ABOVE: It might feel like cold weather would influence your brain in the winter, but your gray matter is good at keeping itself warm. ©iStock, fergregory

Both winter-loving people who enjoy skiing and snowball fights, and people simply trying to endure their stints outside, have felt the chilly air hit their faces. They've wondered if that iciness influenced the brain.

The good news is that the brain is exceptional at maintaining its temperature at a cozy 37°C. “For the average human out skiing in cold weather, the brain temperature is protected,” said Mel Robertson, professor emeritus and neuroscientist at Queen’s University. While the brain triggers various mechanisms to protect the body when the external temperature drops, long-term exposure to cold can cause serious brain damage.

When the mercury drops, the cold-sensing nerves in the skin send electrical signals to a specific region of the hypothalamus called the preoptic area, which regulates body temperature.1,2 “This thermostat will send signals back to the body and tell the body that you need to thermoregulate,” said Elena Gracheva, a neuroscientist at Yale University. The thermostat increases body temperature by regulating constriction of blood vessels, stimulating muscle twitches (shivering), and producing heat by burning more fuel.2,3 

 “We burn a lot of our calories per day maintaining our body temperatures,” said Neeraj Lal, a neuroscientist at the Scripps Research Institute. To investigate how cold triggers hunger signals in the brain to replenish these calories, Lal and his team studied the influence of cold on mouse brains. They noted that a section of the mouse thalamus called the xiphoid nucleus produced high levels of c-Fos, a protein used as a marker of neural activity, as temperatures dropped. Activity in the xiphoid nucleus remained high even as other brain areas such as the cortex started to shut down, which can happen when the core temperature drops.4  

To investigate the role of xiphoid nucleus, Lal and his colleagues engineered receptors for neurotransmitters in the xiphoid nucleus that were sensitive to a specific drug so that they could artificially stimulate the xiphoid nucleus in the mouse brain. When the xiphoid nucleus was stimulated in cold temperatures, the mice ate more. When they engineered receptors to artificially suppress neural signals in the xiphoid nucleus, the mice ate less in cold temperatures. When both experiments were carried out in warm temperatures, the amount of food the mice ate did not change significantly, suggesting that the xiphoid nucleus controls appetite in response to cold.

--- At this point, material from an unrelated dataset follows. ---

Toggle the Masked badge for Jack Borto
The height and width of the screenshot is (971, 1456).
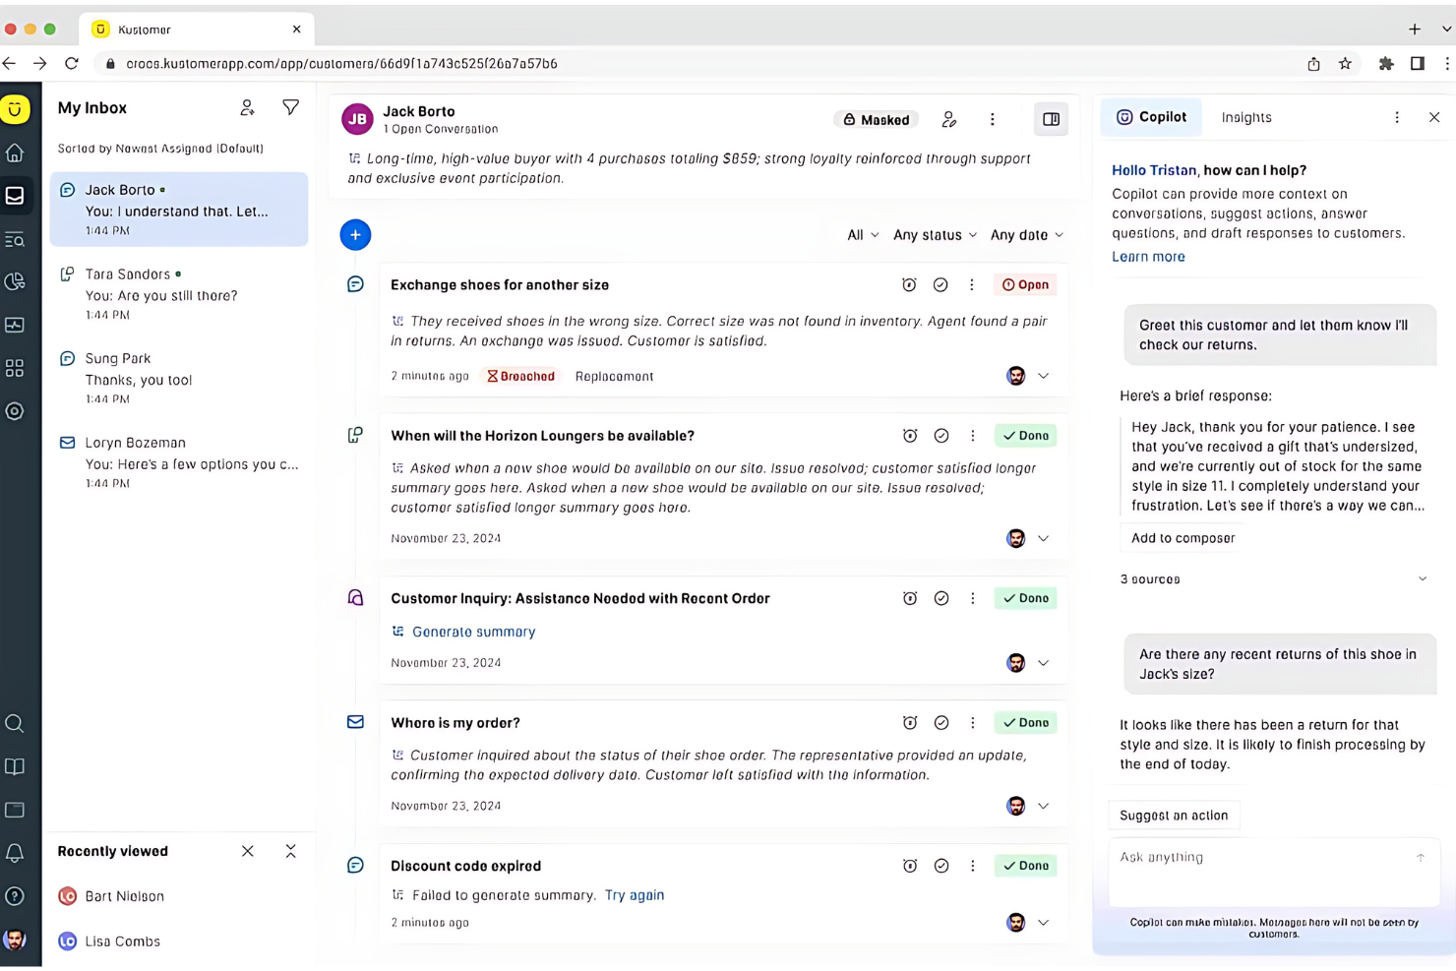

Although the brain strives to maintain a stable body temperature through these mechanisms, long-term exposure to cold can cause serious damage. Even a 2°C drop in the core body temperature can cause hypothermia. At this point, the effects of cold on the brain are most apparent.

“At 18°C, we'll have a massive leak in our blood-brain barrier, and the brain is not protected anymore from the normal junk we produce,” Gracheva said. The resulting flood of toxins through the hole-ridden blood-brain barrier can lower the brain’s ability to function.

At extreme cold temperatures, the ion channel proteins also malfunction. Consequently, a higher number of potassium ions can leave the neuron, and when that happens, the neuron will shut down, but not before triggering the spread of this ion imbalance, according to Robertson.5 “You can’t have neural function when extracellular potassium is that high, so all the neurons enter an off state,” Robertson said. As a result, the neural activity in parts of the brain shut down after exposure to extreme cold. “Our neurons and heart will die first during hypothermia because these ion transporters cannot function at lower temperatures,” said Gracheva. 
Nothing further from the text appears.